Space: O(M * N) — same class. Two frontier sets plus visited, each holding strings of length M.
Edge cases that bite
endWord not in wordList: return 0 immediately. This is the first check in both solutions. Skipping it means BFS will exhaust the entire dictionary trying to reach an unreachable target.
No path exists but endWord is in wordList: BFS (or bidirectional BFS) drains completely without the frontiers meeting. Return 0. Example: beginWord = "hit", wordList = ["hot","dot","dog","lot","log"] with no "cog" — even though there are valid intermediate words, you cannot reach endWord because endWord was not there in Example 2.
beginWord is already one substitution away from endWord: the shortest path has length 2. The first dequeue in BFS generates endWord as a neighbor and returns immediately. The bidirectional version returns level + 1 = 2 on the first expansion round (level starts at 1). Both handle this correctly without special-casing.

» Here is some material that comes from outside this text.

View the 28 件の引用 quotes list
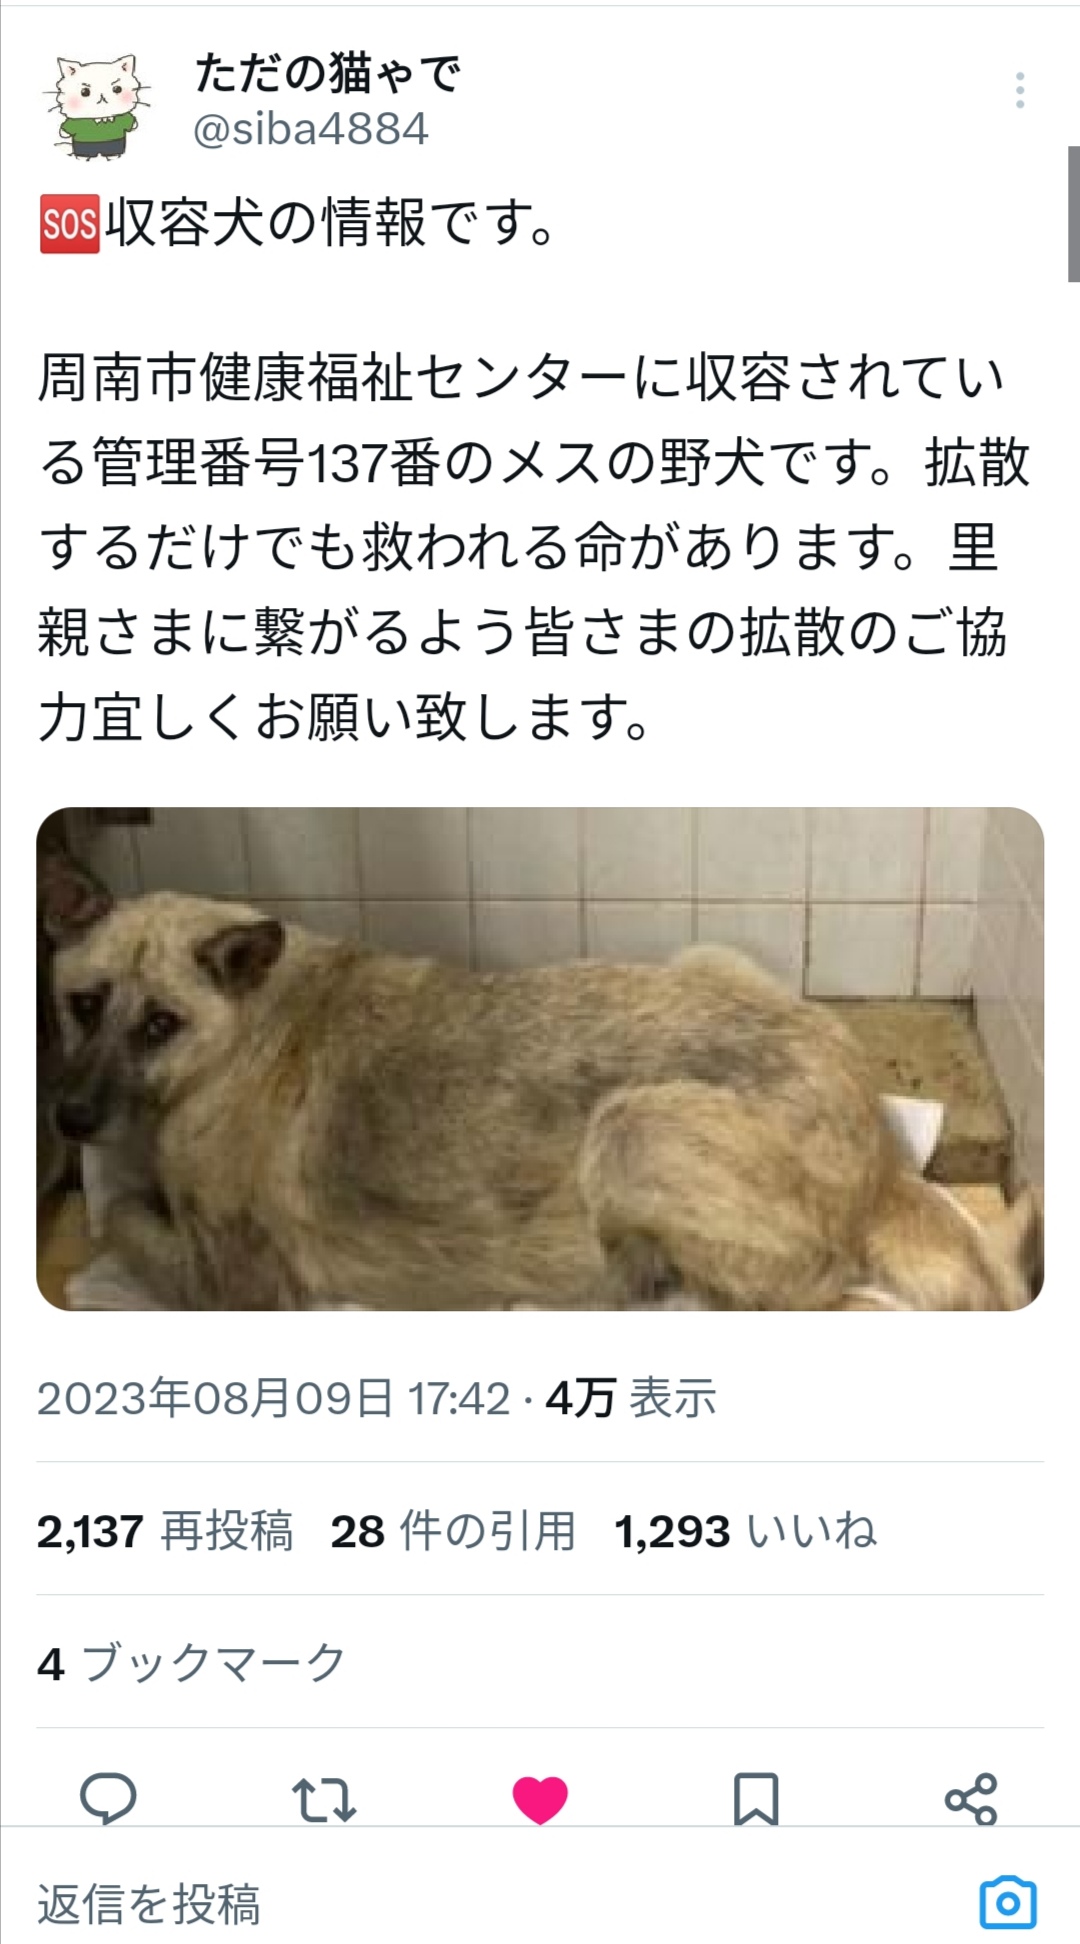1080x1944 pixels. 453,1531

wordList = [endWord] only: if beginWord can reach endWord in one step, return 2. Otherwise return 0. No intermediate words means either there is a direct edge or there is nothing.

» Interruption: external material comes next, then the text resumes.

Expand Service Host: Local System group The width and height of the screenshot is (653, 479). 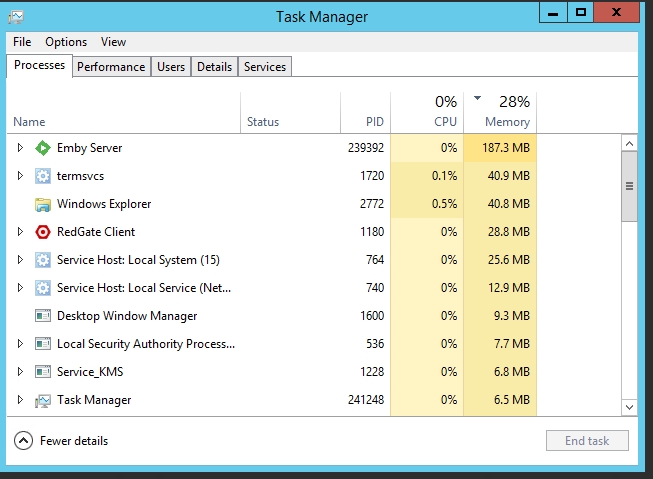20,260
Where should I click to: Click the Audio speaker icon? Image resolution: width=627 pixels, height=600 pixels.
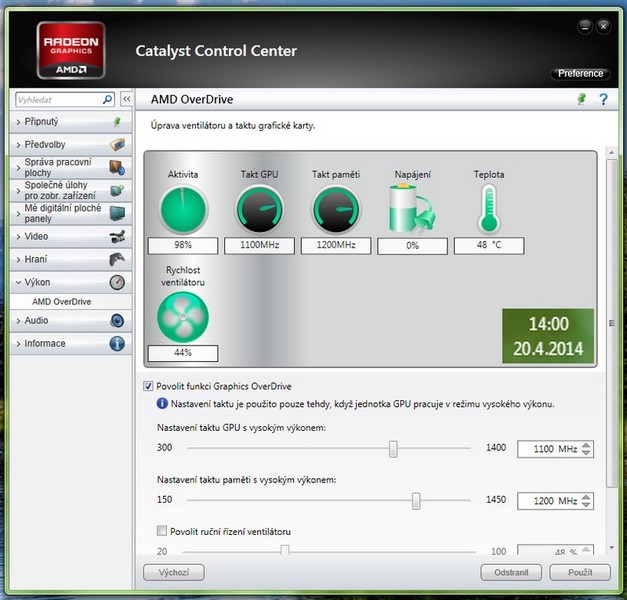117,321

All words in wordList are identical to beginWord: every generated neighbor is beginWord itself or some variant, but since beginWord is in visited from initialization, nothing gets enqueued. If endWord cannot be reached through the substitutions, return 0. No infinite loops.
Marking visited at dequeue instead of enqueue: not technically wrong for correctness (BFS still finds shortest path), but catastrophically slow. In a dense graph, the same word can be enqueued from O(N) different parents before it is first dequeued. The queue blows up to O(N²) size. Always mark at enqueue time.
Which approach to write in an interview
I reach for standard BFS. It is 15-20 lines, the invariant is clear (BFS finds shortest path in unweighted graphs), and the implementation is easy to verify on the board. For N = 5000 and M = 10, standard BFS is fast enough — at most 5000 * 10 * 26 = 1.3M operations.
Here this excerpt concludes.